読解文:
■ ■ ■ ■
1894年にアンドリュー・テイラー・スティルによって創始された医学体系
オステオパシーの言葉の意味はギリシャ語の「オステ(骨)とパソス(病気)」という2つの言葉から作られた造語ですが、「骨の病気」を意味するのではなく、「骨の性質を利用した治療法」です。
当時、A.T.Stillは、3人の子供を髄膜炎で亡くし、医師でありながら子供達を救えなかった事から当時の医療に疑問を感じました。同じ病気で手厚い看護と医療を受けたにもかかわらず落命する者がいる一方、医療どころか看護すら受けられなかったのに回復する人がいる事実に疑問を抱きました。その結果「病気は身体のどこかに生じた不具合に起因するのではないか」と考えました。
そこで関節の痛みや内臓の異状を訴える患者を丹念に調べてみると、必ずどこかに正常な働きをしていない関節があることに気付きました。その後、研究を重ね関節を正常な位置に戻す方法を考案し患者に施すと、痛みにだけでなく内臓疾患や伝染性疾患にまで驚く程効果がありました。
■ ■ ■ ■
[抽出レコード]
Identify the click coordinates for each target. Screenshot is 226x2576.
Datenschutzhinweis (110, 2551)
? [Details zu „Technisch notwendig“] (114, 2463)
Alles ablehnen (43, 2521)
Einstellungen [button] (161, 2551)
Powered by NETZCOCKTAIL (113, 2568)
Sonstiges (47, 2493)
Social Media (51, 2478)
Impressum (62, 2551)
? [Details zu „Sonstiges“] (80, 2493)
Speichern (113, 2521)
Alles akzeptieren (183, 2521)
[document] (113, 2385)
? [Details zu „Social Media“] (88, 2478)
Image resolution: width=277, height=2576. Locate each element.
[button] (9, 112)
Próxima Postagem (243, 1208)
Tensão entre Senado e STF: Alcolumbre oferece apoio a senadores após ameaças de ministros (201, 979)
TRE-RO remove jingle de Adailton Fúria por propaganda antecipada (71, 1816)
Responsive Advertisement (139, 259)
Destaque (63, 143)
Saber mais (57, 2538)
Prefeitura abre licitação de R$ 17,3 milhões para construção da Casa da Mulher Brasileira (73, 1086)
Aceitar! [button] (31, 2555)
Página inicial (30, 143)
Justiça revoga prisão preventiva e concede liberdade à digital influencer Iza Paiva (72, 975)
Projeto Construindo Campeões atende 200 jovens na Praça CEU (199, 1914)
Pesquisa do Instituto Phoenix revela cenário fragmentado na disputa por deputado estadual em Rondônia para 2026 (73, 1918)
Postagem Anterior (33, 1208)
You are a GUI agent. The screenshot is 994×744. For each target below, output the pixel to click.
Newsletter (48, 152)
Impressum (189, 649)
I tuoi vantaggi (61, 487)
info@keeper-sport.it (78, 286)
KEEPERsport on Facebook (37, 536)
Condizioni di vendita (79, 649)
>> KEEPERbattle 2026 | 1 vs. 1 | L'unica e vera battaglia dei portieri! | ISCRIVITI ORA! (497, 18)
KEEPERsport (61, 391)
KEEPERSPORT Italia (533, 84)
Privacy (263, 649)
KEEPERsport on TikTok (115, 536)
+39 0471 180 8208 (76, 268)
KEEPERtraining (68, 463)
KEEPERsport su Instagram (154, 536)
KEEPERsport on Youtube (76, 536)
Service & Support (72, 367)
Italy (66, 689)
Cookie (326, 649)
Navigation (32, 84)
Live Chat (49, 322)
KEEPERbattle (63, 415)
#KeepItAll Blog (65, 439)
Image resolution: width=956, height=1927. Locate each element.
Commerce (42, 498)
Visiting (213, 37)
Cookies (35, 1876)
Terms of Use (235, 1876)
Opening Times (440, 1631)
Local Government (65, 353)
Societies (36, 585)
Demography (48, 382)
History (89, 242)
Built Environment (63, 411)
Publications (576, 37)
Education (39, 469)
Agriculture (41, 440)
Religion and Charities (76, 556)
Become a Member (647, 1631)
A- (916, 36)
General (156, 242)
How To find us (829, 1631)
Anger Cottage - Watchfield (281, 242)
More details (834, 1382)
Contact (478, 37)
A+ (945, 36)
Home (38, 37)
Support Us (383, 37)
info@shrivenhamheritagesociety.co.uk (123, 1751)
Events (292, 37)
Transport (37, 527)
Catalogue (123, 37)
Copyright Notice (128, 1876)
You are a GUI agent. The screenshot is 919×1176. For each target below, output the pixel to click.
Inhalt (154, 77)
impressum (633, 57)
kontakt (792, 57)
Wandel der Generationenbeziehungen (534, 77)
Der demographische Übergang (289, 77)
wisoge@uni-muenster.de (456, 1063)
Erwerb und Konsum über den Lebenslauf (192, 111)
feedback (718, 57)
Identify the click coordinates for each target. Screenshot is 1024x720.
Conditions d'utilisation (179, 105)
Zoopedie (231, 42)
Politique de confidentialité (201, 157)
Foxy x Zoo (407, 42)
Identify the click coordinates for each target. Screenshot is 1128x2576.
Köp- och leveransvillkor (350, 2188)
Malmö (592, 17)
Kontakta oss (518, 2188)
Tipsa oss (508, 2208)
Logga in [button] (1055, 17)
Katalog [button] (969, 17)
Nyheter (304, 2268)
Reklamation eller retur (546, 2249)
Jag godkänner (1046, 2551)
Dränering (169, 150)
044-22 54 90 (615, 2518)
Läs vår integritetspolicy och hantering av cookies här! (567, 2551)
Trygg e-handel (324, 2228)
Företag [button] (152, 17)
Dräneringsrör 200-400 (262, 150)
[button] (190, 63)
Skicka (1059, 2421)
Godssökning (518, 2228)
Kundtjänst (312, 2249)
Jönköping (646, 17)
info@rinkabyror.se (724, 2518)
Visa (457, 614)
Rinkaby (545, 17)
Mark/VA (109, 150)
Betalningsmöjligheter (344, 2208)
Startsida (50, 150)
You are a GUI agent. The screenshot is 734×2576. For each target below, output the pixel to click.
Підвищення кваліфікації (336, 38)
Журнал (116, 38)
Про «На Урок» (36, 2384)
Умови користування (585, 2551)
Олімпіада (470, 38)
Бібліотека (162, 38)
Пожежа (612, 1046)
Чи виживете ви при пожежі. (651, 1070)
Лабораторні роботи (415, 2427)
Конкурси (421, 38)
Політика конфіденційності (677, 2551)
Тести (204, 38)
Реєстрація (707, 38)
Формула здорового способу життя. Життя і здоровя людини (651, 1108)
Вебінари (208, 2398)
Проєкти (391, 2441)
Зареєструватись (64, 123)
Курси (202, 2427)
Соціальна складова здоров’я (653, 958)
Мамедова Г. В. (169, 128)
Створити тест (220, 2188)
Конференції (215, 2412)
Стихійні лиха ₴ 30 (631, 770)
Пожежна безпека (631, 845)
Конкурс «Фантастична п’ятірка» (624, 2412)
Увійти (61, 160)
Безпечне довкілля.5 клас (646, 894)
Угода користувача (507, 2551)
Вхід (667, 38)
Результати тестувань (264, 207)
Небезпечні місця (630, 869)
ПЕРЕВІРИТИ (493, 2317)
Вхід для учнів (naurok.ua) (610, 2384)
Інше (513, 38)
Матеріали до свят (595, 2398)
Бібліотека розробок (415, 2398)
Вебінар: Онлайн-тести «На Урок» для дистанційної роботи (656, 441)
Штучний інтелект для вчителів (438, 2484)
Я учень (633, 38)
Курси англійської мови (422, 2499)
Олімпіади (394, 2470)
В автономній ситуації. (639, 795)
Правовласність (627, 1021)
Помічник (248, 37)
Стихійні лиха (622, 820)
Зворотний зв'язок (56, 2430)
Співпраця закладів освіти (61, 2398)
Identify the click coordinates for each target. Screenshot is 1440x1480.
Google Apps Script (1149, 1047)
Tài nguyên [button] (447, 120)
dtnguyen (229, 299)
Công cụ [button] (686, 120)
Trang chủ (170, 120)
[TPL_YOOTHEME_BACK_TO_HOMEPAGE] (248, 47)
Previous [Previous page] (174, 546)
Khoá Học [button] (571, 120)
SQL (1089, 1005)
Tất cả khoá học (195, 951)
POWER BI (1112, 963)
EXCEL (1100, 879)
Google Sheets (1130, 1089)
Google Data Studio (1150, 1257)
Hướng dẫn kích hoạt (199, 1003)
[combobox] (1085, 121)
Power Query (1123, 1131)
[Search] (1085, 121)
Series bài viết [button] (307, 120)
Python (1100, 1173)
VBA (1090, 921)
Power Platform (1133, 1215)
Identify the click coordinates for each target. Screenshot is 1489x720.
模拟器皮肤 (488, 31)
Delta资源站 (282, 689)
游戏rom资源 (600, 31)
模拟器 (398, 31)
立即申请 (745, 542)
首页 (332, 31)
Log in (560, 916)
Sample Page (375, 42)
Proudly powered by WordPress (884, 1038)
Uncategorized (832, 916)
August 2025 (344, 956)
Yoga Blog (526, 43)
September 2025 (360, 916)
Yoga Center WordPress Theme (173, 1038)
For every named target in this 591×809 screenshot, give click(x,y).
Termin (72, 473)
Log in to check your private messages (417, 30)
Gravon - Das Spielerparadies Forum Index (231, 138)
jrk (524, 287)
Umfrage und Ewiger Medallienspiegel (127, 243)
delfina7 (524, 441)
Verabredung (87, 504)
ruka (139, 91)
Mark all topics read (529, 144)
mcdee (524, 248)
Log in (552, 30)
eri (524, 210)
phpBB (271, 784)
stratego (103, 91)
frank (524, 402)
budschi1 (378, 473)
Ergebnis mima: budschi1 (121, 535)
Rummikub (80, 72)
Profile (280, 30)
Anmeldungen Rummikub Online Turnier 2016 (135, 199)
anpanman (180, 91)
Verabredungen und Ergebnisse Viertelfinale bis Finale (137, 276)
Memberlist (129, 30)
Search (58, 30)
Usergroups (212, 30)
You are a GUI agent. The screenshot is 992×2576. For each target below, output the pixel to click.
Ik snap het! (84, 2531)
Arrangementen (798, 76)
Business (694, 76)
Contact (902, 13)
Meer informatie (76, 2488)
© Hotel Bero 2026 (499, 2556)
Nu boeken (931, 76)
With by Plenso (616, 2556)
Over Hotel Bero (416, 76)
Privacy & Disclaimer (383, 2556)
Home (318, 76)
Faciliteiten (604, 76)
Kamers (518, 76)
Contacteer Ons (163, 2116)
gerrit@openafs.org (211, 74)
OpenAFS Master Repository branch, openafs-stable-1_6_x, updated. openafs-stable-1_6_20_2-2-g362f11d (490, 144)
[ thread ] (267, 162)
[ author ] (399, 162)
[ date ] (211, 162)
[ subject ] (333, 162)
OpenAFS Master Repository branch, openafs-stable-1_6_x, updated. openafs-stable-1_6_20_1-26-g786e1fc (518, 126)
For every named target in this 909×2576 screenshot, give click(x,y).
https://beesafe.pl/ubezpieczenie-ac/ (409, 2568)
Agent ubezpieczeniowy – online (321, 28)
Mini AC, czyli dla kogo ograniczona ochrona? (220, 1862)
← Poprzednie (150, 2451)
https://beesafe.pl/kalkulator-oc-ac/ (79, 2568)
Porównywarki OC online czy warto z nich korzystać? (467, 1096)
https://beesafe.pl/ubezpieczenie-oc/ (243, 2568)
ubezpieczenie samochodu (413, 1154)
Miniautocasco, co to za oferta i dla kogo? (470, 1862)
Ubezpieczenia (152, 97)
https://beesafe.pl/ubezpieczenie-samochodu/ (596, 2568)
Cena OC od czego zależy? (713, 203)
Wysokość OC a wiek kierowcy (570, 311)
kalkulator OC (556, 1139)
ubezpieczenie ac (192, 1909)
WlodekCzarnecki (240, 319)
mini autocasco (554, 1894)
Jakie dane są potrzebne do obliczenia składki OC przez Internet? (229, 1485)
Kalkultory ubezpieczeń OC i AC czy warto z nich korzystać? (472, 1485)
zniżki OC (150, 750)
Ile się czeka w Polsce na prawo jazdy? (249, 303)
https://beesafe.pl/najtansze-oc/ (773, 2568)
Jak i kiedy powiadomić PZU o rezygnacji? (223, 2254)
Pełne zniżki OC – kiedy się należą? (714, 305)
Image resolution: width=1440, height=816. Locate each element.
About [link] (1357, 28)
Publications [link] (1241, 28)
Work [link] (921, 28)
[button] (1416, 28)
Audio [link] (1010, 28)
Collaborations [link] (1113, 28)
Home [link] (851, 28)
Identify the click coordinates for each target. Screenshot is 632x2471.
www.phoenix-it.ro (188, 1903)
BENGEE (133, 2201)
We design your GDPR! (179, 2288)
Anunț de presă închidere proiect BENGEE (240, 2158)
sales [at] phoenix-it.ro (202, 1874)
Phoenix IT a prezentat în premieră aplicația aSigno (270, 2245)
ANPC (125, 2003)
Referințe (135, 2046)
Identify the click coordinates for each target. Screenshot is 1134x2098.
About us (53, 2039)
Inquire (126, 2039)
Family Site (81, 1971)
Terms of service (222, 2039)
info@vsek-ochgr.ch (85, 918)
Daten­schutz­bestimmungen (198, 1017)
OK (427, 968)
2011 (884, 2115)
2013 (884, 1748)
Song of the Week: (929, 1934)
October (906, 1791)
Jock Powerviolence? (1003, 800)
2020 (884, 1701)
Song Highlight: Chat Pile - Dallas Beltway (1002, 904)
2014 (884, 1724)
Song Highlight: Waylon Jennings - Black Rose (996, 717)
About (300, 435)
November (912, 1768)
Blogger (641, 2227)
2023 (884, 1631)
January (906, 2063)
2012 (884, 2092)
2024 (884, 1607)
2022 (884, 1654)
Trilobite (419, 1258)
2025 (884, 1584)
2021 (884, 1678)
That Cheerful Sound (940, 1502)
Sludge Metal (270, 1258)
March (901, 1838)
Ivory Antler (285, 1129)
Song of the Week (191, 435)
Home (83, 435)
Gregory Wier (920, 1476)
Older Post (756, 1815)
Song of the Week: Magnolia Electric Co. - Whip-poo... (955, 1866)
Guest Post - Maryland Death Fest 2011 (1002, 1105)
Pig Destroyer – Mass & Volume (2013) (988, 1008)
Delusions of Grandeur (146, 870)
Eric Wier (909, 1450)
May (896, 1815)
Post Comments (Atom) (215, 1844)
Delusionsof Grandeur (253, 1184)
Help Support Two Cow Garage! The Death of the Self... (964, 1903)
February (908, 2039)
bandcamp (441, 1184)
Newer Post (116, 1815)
■ ■ ■ ■
課題 1:
オステオパシーについての読解文にある次の一文を英語に訳してください。「その結果「病気は身体のどこかに生じた不具合に起因するのではないか」と考えました。」
課題 2:
オステオパシーについての読解文を、「1894年にアンドリュー・テイラー・スティルによって創始された医学体系」という語句のある箇所から書き写し始め、「まで驚く程効果がありました。」の後で止めてください。

解答 1:
As a result, Still thought, "Could illness be caused by some malfunction that has arisen somewhere in the body?"

解答 2:
1894年にアンドリュー・テイラー・スティルによって創始された医学体系
オステオパシーの言葉の意味はギリシャ語の「オステ(骨)とパソス(病気)」という2つの言葉から作られた造語ですが、「骨の病気」を意味するのではなく、「骨の性質を利用した治療法」です。
当時、A.T.Stillは、3人の子供を髄膜炎で亡くし、医師でありながら子供達を救えなかった事から当時の医療に疑問を感じました。同じ病気で手厚い看護と医療を受けたにもかかわらず落命する者がいる一方、医療どころか看護すら受けられなかったのに回復する人がいる事実に疑問を抱きました。その結果「病気は身体のどこかに生じた不具合に起因するのではないか」と考えました。
そこで関節の痛みや内臓の異状を訴える患者を丹念に調べてみると、必ずどこかに正常な働きをしていない関節があることに気付きました。その後、研究を重ね関節を正常な位置に戻す方法を考案し患者に施すと、痛みにだけでなく内臓疾患や伝染性疾患にまで驚く程効果がありました。